Nimm Bargeld (Münzen!) mit. Die Toiletten am Berg kosten fast überall 200–300 Yen, und zwar passend. Kreditkarten funktionieren oben kaum. Viele Wanderer kaufen sich unten kleine Sauerstoffflaschen („Oxygen Cans“). Ob sie medizinisch viel bringen, ist umstritten, aber psychologisch helfen sie oft bei leichter Höhenkrankheit.

Der Ablauf einer typischen Besteigung

Die meisten Wanderer, die den berühmten Sonnenaufgang (Goraiko) sehen wollen, folgen diesem Zeitplan:

  1. Ankunft 5. Station: Mittags ankommen. Eine Stunde akklimatisieren, nichts tun, nur atmen.
  2. Aufstieg zur Hütte: Start gegen 13:00 Uhr. Wanderung zur 7. oder 8. Station (ca. 3-4 Stunden).
  3. Abendessen & Schlaf: Ankunft in der Hütte, einfaches Curry essen, versuchen zu schlafen (eng, laut, ungemütlich – gehört dazu!).
  4. Nachtaufstieg: Wecken gegen 01:00 oder 02:00 Uhr nachts. Aufstieg zum Gipfel im Schein der Stirnlampen. Achtung: Stau ist hier normal.
  5. Gipfel & Sonnenaufgang: Ankunft oben gegen 04:30 Uhr. Frieren, staunen, weinen vor Glück.
  6. Abstieg: Der Abstieg über den Yoshida Trail ist eine separate Route (Zick-Zack-Weg im Vulkansand). Er ist knieschädigend und staubig. Nimm Gamaschen (Gaiters) und evtl. eine Maske gegen den Staub mit.

Lohnt es sich noch?

Mit den Gebühren und der Reservierungspflicht ist die Hürde höher geworden. Aber ganz ehrlich: Es ist besser so. Die Überfüllung war in den letzten Jahren gefährlich. Durch die Regulierung wird das Erlebnis wieder etwas von seiner Würde zurückbekommen. Der Moment, wenn die Sonne durch das Wolkenmeer bricht und das „Banzai!“-Geschrei der Japaner ertönt, ist immer noch unbezahlbar.

Bereite dich gut vor, reserviere deine Slots frühzeitig und sieh dir für den Rest deiner Planung unbedingt „Japan erleben“ an, um aus deinem Trip das Maximum rauszuholen. Es gibt in Japan noch 54 andere unvergessliche Erlebnisse neben dem Fuji, die auf dich warten.

Hier geht’s zum Buch: Japan erleben: Der große Japan Reiseführer bei Amazon.

Frequently Asked Questions

1. Wann öffnet die Buchung für den Mt.
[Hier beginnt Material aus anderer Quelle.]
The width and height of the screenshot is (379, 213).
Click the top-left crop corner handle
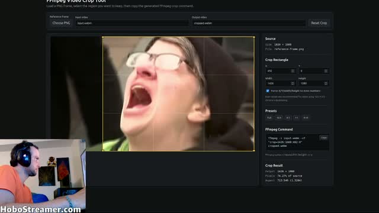pyautogui.click(x=103, y=37)
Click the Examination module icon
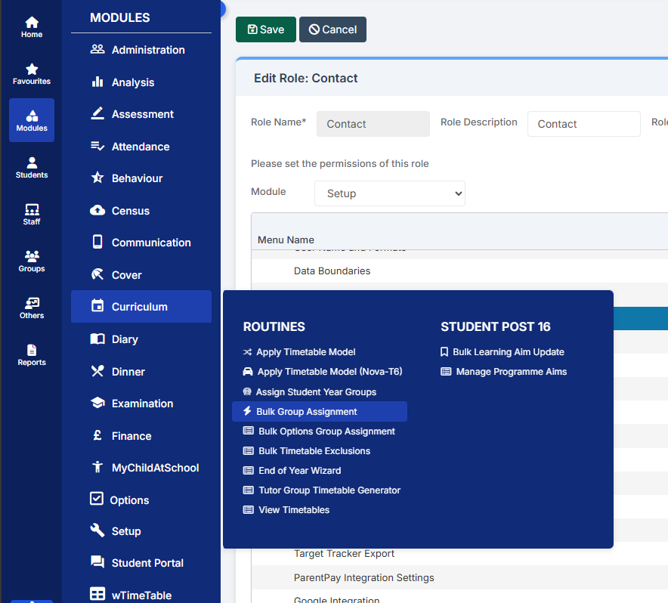 point(97,403)
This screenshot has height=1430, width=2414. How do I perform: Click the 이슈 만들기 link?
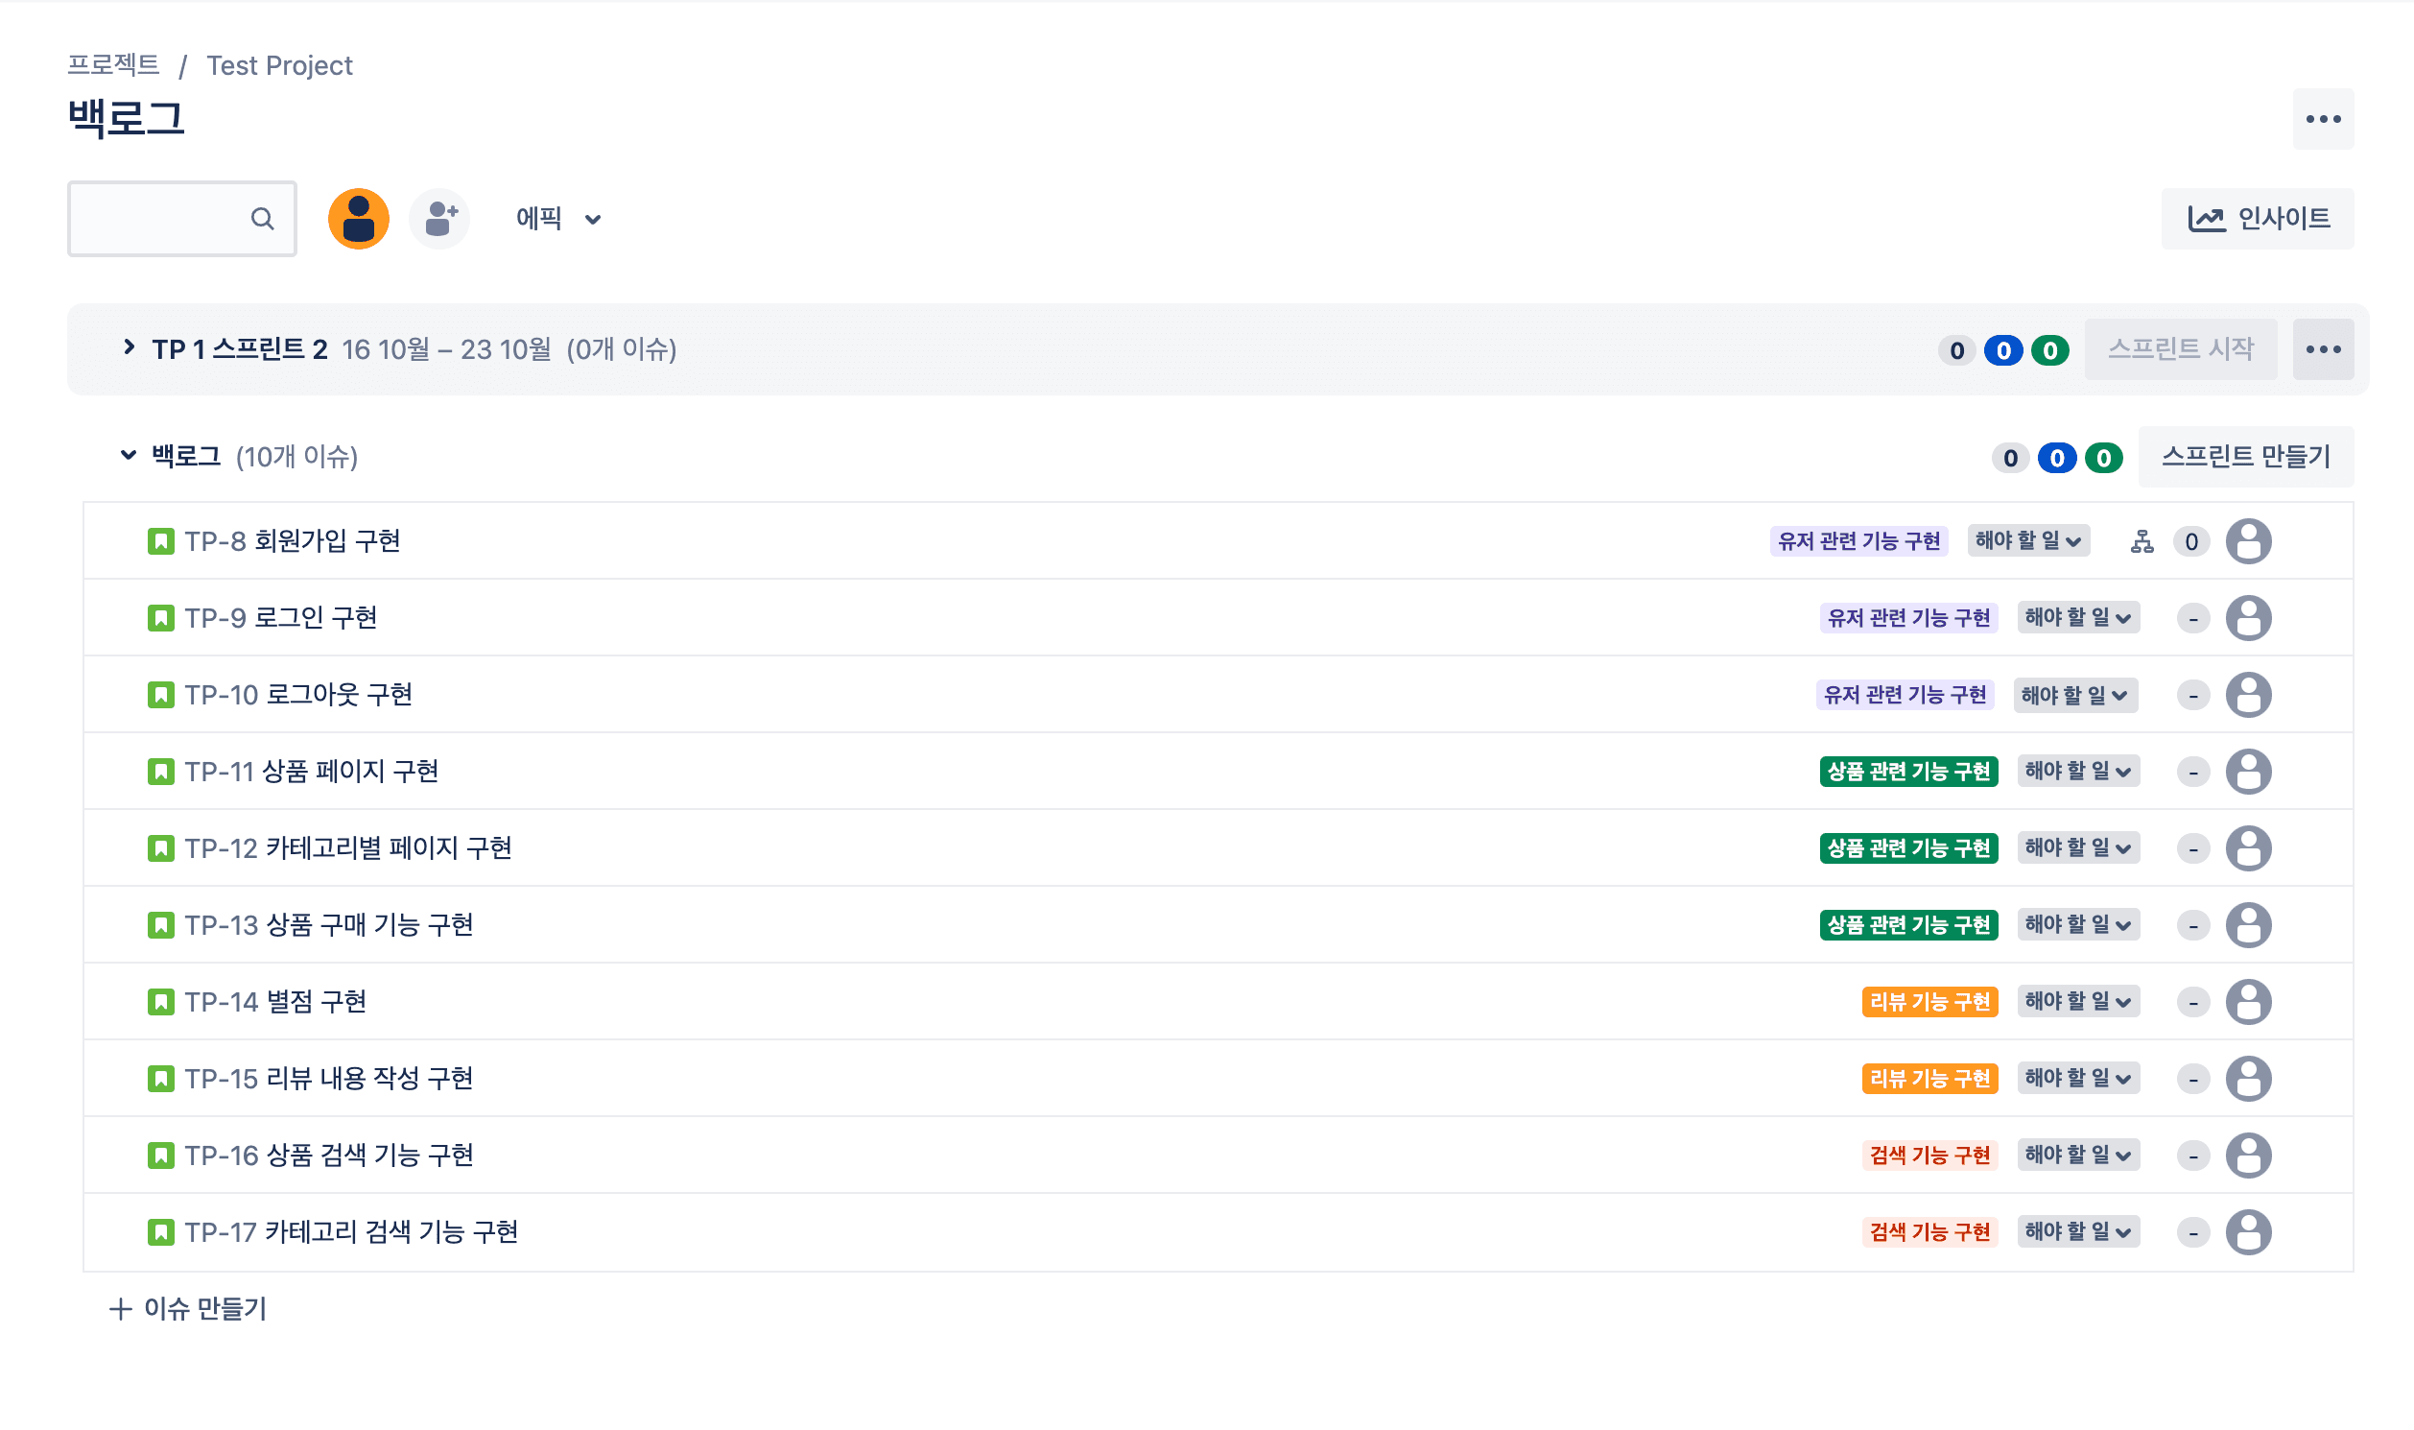189,1309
Fuji 2026?

Die Buchungssysteme für den Yoshida Trail öffnen normalerweise im Mai. Da die Slots begrenzt sind (4.000 pro Tag), solltest du dich frühzeitig informieren und direkt zum Starttermin buchen.

2. Was kostet die Besteigung des Mt. Fuji 2026?

Für den Yoshida Trail musst du mit ca. 3.000 Yen rechnen (2.000 Yen Gebühr + 1.000 Yen Spende). Dazu kommen Kosten für Busse, Verpflegung und zwingend die Berghütte (ca. 10.000 - 15.000 Yen inkl. Essen), wenn du über Nacht bleibst.

3. Ist Bullet Climbing (Durchwandern ohne Schlaf) noch erlaubt?

Nein, am Yoshida Trail ist das Tor zwischen 16:00 und 03:00 Uhr geschlossen. Du kommst nur durch, wenn du eine bestätigte Hüttenreservierung hast. Dies dient der Sicherheit und der Vermeidung von Höhenkrankheit.

4. Wie schwer ist die Wanderung wirklich?

Technisch ist der Yoshida Trail nicht schwer (kein Klettern), aber die Höhe (dünne Luft) und die Länge machen ihn anstrengend. Eine gute Grundfitness ist notwendig. Viele unterschätzen die Kälte und den steilen Abstieg.

5. Brauche ich einen Guide?

Nein, die Wege sind exzellent ausgeschildert und im Sommer sind so viele Menschen unterwegs, dass man sich kaum verlaufen kann. Ein Guide kann aber hilfreich sein, um das Tempo richtig zu setzen und mehr über den Berg zu lernen.